The Nernst equation for the cell potential is

#color(blue)(|bar(ul(color(white)(a/a) E = E^° - (RT)/(zF)lnQcolor(white)(a/a)|)))" "#

where

#E^°# is the standard cell potential
#R# is the Universal Gas Constant
#T# is the temperature
#z# is the moles of electrons transferred per mole of hydrogen
#F# is the Faraday constant
#Q# is the reaction quotient

#Q = 1/(P_"H₂"P_"O₂"^½)#

Note that water is a liquid at room temperature, so its concentration (activity) does not occur in the reaction quotient.

The Nernst equation then becomes:

#color(blue)(|bar(ul(color(white)(a/a) E = E^° + (RT)/(zF)ln(P_"H₂"P_"O₂"^½)color(white)(a/a)|)))" "#

Calculation of #E^°#

Assume that room temperature is 25 °C.

#E^°# for a hydrogen fuel cell is not the same as #E^°# for a hydrogen half-cell, because the half-reactions are different.

However, the overall reaction is the equilibrium formation of water.

#"H"_2"(g)" + "½O"_2"(g)" ⇌ "H"_2"O(l)"#;

#Δ_"f"G^° "= -237.14 kJ/mol"#

#ΔG^° = -zFE^°#

#E^° = (-ΔG^°)/(zF) = ("-237 140" color(red)(cancel(color(black)("J·mol"^"-1"))))/("2 × 96 485" color(red)(cancel(color(black)("C·mol"^"-1")))) × ("1 V"·color(red)(cancel(color(black)("C"))))/(1 color(red)(cancel(color(black)("J")))) = "1.229 V"#

#E = "1.229 V" + (RT)/(zF)ln(P_"H₂"P_"O₂"^½)#

Calculate the cell potential

An SOFC normally operates at temperatures up to 1000 °C and pressures up to 14 atm.
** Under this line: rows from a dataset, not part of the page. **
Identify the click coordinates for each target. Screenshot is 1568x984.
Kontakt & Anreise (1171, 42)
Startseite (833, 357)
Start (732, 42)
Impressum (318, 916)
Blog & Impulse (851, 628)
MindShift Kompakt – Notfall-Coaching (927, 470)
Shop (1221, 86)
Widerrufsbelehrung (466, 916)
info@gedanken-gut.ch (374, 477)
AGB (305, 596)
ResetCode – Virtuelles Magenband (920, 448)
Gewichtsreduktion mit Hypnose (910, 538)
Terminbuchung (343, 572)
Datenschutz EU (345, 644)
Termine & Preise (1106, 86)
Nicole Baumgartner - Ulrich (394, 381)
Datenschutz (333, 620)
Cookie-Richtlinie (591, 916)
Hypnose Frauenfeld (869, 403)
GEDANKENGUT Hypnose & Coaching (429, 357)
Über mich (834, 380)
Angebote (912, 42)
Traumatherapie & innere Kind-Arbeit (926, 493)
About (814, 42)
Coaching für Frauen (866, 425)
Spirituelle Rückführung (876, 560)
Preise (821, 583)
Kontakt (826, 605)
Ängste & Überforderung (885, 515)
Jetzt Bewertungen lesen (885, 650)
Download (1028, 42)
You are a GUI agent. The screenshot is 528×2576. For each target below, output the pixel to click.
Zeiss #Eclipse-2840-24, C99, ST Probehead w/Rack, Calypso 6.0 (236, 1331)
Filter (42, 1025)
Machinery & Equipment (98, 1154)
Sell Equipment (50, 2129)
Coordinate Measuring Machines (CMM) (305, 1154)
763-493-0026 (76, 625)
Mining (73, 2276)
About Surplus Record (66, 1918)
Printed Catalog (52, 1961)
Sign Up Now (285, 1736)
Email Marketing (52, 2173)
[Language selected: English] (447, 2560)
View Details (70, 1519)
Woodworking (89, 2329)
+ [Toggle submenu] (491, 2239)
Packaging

But we have to calculate the cell potential at 25 °C and pressures of 1 atm.

Then

#E = E^° + (RT)/(zF)ln(P_"H₂"P_"O₂"^½) = "1.229 V" + ("8.314 V"·color(red)(cancel(color(black)("C·K"^"-1""mol"^"-1"))) × 298.15 color(red)(cancel(color(black)("K"))))/("2 × 96 485" color(red)(cancel(color(black)("C·mol"^"-1"))))ln(1sqrt1) = "1.229 V + 0 V" = "1.23 V"#

If you are using a different type of hydrogen fuel cell, you will have to adjust the formula and equations accordingly.